Palo Alto Networks Cortex XDR
Cyberwatch can list and monitor all assets protected by a Cortex EDR agent through Cortex XDR.
Prerequisites in Cortex XDR
Cortex XDR role for Cyberwatch
To manage permissions via its API, Cortex XDR uses roles that can be created in the Cortex XDR console from the menu Settings > Configurations > Access Management > Roles.
It is recommended to create a separate role dedicated to Cyberwatch with minimal permissions.

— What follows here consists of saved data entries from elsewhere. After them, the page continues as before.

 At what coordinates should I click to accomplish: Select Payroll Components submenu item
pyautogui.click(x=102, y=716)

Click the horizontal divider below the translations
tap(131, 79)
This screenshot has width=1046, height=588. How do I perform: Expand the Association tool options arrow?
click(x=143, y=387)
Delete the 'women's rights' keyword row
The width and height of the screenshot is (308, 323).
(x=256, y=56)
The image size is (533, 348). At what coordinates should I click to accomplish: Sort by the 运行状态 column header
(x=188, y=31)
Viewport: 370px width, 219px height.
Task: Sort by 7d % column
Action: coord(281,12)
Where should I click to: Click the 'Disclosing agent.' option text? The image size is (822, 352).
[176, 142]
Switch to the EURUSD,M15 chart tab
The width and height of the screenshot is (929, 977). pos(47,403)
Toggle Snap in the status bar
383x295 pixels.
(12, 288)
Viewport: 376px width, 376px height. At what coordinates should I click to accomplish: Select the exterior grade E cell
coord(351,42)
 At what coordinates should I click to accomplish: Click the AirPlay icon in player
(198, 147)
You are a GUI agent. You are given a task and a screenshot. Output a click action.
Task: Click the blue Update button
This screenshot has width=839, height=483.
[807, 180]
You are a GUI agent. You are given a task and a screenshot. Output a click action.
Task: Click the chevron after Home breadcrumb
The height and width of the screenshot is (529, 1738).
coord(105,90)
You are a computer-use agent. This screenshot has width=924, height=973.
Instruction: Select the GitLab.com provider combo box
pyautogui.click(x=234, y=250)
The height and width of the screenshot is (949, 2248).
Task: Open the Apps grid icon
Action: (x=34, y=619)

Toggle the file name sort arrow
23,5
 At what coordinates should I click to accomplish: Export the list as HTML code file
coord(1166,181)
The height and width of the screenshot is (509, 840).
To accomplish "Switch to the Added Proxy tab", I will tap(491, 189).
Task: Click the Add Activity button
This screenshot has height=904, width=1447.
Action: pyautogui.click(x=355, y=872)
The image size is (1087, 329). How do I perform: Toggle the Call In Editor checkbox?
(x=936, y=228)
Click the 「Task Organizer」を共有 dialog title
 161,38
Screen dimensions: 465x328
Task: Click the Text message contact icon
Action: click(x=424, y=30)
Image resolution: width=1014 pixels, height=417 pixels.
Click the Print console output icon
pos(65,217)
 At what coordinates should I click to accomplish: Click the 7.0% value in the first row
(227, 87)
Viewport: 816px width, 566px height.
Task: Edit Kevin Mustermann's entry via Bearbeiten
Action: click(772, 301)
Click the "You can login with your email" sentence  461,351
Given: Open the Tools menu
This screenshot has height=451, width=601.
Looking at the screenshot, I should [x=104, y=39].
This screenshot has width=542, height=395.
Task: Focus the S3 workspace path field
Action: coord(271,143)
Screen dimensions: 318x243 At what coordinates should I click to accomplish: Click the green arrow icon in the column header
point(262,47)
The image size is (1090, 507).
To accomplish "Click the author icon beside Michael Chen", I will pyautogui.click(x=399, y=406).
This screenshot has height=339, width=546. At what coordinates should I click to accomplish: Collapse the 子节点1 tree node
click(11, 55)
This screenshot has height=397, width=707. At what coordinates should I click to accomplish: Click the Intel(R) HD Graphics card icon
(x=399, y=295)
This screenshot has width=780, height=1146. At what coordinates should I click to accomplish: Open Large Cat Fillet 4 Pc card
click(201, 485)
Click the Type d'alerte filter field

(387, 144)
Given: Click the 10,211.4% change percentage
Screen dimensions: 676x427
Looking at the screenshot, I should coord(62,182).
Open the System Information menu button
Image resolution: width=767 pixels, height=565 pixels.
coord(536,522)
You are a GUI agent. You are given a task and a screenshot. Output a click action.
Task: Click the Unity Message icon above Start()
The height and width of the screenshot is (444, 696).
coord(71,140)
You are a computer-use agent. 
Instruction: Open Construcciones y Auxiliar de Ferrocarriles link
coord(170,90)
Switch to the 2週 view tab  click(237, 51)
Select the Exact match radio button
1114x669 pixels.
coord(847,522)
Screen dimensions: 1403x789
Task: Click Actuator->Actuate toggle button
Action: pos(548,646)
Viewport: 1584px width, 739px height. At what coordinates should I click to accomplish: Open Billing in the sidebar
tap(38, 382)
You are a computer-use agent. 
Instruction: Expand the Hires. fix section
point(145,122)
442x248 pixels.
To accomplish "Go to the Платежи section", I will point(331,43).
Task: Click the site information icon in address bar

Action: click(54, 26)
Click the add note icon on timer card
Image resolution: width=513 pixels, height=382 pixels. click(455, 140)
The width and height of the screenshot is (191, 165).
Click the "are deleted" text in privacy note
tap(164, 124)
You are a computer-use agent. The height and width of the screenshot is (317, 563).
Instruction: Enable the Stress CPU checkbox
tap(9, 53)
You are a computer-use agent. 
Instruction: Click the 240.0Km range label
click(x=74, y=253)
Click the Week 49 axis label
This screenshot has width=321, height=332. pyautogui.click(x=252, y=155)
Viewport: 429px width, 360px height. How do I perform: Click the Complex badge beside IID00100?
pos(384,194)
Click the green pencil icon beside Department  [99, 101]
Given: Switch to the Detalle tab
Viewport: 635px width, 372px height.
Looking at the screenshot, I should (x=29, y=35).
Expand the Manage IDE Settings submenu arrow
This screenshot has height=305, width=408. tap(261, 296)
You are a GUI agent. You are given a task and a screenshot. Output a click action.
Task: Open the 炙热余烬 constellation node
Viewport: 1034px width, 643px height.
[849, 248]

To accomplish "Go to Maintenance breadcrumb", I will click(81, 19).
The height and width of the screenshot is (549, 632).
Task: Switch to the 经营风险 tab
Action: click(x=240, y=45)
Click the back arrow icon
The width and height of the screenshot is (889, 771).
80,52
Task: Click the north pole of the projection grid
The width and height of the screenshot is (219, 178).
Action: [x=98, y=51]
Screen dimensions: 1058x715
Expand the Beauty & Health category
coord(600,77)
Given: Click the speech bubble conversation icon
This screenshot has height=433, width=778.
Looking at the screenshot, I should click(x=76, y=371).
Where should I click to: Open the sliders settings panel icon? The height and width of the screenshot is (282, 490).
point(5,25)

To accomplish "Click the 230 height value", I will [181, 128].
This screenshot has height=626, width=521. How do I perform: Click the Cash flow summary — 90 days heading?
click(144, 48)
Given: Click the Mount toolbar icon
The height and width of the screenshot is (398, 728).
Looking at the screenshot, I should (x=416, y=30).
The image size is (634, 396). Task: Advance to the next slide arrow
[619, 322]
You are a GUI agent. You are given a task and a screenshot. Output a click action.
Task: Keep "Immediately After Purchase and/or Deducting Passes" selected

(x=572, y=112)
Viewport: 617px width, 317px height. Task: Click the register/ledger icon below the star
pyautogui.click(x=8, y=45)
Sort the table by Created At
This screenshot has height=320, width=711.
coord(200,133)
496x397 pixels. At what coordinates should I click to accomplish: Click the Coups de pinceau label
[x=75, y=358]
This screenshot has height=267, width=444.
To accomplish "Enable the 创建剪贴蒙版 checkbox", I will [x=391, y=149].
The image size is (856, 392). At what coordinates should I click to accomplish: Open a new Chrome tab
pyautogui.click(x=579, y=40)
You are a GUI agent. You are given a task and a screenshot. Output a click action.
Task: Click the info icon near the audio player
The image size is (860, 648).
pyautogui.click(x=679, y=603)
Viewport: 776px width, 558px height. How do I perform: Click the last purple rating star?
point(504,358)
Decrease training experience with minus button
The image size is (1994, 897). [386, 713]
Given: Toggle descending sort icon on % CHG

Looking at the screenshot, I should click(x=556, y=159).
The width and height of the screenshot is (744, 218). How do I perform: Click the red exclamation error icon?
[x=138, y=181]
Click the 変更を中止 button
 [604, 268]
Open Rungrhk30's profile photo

To monitor Cortex XDR agents, Cyberwatch requires the following permissions:
| Category | Permission | Level | Other |
|---|---|---|---|
| Endpoints | Endpoint Administrations | View | |
| Incident Response | Agent Scripts Library | View/Edit | Check Run High-Risk Script and Script Configurations |
Cortex XDR API Key
To communicate with Cortex XDR, Cyberwatch uses an API key that can be created in the Cortex XDR console from the menu Settings > Configurations > Integrations > API Keys. Cyberwatch supports both “Standard” and “Advanced” keys.
Monitoring Cortex XDR Agents from Cyberwatch
Configure your API access
You may configure your credentials from Stored credentials in the lateral menu, then clicking Add. In the form, select type Cortex XDR, then fill in:
- The API URL of Cortex XDR (e.g.
https://api-example.xdr.fa.paloaltonetworks.com). - The API key generated above, its ID, and its security level (standard or advanced).
Do not forget the api- part in the URL!
Create the discovery
- From Discoveries, click Add. Click Cortex XDR in the Local infrastructure category
- Enter the name of the scan
- Select optional groups that will be assigned to the scan
- Choose the source of the scan
- Using the Credentials selector, pick the Cortex XDR account registered in previous steps
- Select Cortex XDR Agent in Automatic registration if you want to automatically enroll discovered agents
- Choose a recurrence. The default value 0 days means the scan will be launched only once
- Click Confirm
When created, the discovery is immediately started as a background task. You may check the state of the task any time from Discoveries.
Newly monitored Cortex XDR agents are found in the agents menu.